Further up is a shepherd’s camp (beware of dogs) and the feeling one could walk for miles, but it’s time to return to the car where Nabir, defeated by the rigours of the climb, has been approached for a ride by a hitch-hiking soldier. Why not do a good deed? So he jumps in the back and gazes out of the window as we bounce back down to Toghana.
The soldier has been posted in a camp there and presumably this is simply a workplace for him. But even so, he is clearly not immune to the beauty of the afternoon light filtered through gently rustling leaves. Quietly, almost imperceptibly at first, he breaks into song. There it is again – the old classic Göygöle Gel, Göygöle Gel (Come to Goygol, Come to Goygol), a pining evocation of the lakes’ beauty that’s so magnetic that it’ll draw back anyone who’s been here. How could I disagree?!
Maral Gol is in fact up some 250 steps from the car park, a feat of climbing that proves severely taxing for poor Nabir after all his cookies
Practicalities: Getting There
Is there a bus to Goygol? Ask that in Ganja and the answer is Of course! And it’s only 20 qepiks. But you’ll quickly realise your mistake. That bus is to Goygol town, formerly the village of Helenendorf which has since been renamed several times. The lake is 40km further. There is no public transport that goes all the way. I paid 30 AZN return by taxi from Goygol town, but it’s possible to find drivers charging the same all the way from Ganja if you ask around. The key is to ask how long the driver is prepared to wait around for the price. Taxis to Toghana (10 AZN per vehicle) are occasionally available on a share basis from Ganja, but from there it’s still around 20 AZN by taxi to the lake so the saving is minimal.

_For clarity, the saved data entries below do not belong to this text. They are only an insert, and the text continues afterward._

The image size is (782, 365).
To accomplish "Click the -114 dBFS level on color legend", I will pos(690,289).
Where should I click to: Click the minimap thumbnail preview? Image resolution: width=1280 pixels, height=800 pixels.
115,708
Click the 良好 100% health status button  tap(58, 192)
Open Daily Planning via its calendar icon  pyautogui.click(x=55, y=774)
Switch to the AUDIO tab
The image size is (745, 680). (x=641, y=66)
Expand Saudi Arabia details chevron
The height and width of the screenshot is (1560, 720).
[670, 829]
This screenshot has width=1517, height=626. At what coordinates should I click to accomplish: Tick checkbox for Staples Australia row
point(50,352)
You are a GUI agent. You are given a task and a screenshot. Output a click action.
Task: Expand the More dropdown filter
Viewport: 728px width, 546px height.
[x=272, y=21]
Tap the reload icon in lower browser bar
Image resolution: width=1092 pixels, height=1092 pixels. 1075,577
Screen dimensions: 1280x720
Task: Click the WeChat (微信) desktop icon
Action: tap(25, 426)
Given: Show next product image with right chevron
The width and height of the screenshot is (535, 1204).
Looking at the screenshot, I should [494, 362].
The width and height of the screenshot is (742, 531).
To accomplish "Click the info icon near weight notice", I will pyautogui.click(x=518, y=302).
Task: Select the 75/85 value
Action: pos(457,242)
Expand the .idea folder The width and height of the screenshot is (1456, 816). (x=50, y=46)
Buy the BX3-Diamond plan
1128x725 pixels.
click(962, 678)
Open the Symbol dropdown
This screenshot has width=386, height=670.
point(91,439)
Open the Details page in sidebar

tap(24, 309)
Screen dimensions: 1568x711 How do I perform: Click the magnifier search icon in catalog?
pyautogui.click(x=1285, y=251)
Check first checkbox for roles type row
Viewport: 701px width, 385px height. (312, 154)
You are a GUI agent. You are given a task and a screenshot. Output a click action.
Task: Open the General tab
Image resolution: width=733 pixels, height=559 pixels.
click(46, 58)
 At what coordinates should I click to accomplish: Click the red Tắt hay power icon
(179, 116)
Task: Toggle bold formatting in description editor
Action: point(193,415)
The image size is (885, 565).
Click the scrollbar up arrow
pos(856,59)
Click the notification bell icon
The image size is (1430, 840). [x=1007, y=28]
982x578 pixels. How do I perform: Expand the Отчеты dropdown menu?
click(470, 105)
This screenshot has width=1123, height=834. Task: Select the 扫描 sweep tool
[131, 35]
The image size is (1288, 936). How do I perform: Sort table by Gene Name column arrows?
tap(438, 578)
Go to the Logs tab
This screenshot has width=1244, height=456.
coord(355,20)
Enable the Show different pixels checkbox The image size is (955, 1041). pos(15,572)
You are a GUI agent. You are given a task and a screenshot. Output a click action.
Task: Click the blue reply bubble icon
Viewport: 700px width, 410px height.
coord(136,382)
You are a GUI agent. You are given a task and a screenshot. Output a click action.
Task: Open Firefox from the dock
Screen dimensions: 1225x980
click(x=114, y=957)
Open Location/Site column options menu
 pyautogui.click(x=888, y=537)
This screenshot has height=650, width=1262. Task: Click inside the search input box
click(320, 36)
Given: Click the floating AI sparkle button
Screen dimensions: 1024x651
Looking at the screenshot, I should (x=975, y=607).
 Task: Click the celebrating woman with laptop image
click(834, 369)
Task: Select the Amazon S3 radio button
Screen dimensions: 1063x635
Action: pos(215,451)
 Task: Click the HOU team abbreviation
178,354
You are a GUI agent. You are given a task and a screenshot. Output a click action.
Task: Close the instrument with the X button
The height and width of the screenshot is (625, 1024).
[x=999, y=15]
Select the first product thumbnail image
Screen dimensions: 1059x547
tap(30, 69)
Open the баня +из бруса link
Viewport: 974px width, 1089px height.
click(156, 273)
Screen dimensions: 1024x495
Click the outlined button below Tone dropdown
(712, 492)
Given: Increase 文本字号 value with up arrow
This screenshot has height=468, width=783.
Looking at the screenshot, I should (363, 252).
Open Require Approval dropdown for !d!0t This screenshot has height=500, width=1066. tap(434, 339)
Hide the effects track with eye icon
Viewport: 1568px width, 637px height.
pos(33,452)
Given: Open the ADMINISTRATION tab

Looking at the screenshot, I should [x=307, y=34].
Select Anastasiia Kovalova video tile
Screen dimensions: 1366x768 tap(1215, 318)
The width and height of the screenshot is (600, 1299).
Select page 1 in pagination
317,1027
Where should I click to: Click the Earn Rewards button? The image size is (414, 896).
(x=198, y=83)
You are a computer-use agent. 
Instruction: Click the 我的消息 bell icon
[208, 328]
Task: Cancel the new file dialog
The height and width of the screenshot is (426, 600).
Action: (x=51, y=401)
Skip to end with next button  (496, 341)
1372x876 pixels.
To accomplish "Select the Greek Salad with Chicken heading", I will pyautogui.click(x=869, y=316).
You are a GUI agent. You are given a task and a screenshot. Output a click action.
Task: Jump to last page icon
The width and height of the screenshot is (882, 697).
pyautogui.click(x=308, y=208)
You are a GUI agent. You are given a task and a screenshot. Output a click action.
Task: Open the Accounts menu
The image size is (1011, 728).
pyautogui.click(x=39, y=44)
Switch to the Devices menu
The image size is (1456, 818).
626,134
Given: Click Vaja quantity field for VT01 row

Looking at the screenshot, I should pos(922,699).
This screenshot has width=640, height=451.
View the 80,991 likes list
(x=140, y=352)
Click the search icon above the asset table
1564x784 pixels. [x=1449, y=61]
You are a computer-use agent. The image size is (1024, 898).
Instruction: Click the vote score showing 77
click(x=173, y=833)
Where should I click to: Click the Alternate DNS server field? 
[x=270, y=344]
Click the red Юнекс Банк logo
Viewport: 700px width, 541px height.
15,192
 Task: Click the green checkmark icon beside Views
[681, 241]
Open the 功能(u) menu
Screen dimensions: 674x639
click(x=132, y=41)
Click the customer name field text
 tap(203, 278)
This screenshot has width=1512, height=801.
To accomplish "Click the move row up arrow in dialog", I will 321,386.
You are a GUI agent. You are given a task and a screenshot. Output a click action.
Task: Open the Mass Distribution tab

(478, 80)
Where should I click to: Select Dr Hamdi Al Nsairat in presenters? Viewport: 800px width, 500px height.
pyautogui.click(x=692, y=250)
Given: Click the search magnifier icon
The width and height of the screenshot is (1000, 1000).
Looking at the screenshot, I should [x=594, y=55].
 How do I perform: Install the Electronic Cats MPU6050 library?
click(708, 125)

The road to Goygol lakeside is largely well sealed if occasionally steep. However from there the 7km on to Maral Gol are contrastingly rough with the first 500m a toxic mix of steep mud and big loose rocks, later improving into a bumpy stretch of very degraded old road. In a Zhiguli (Lada) taxi you’ll probably manage to persuade the driver to give it a go for an extra 10 AZN. But drivers of posher cars won’t attempt it, leaving you to pay one of the Niva 4WD vehicles which typically wait at the Goygol Lakeside and offer the ride for 20 AZN return on summer weekends. In the off-season they might be harder to find.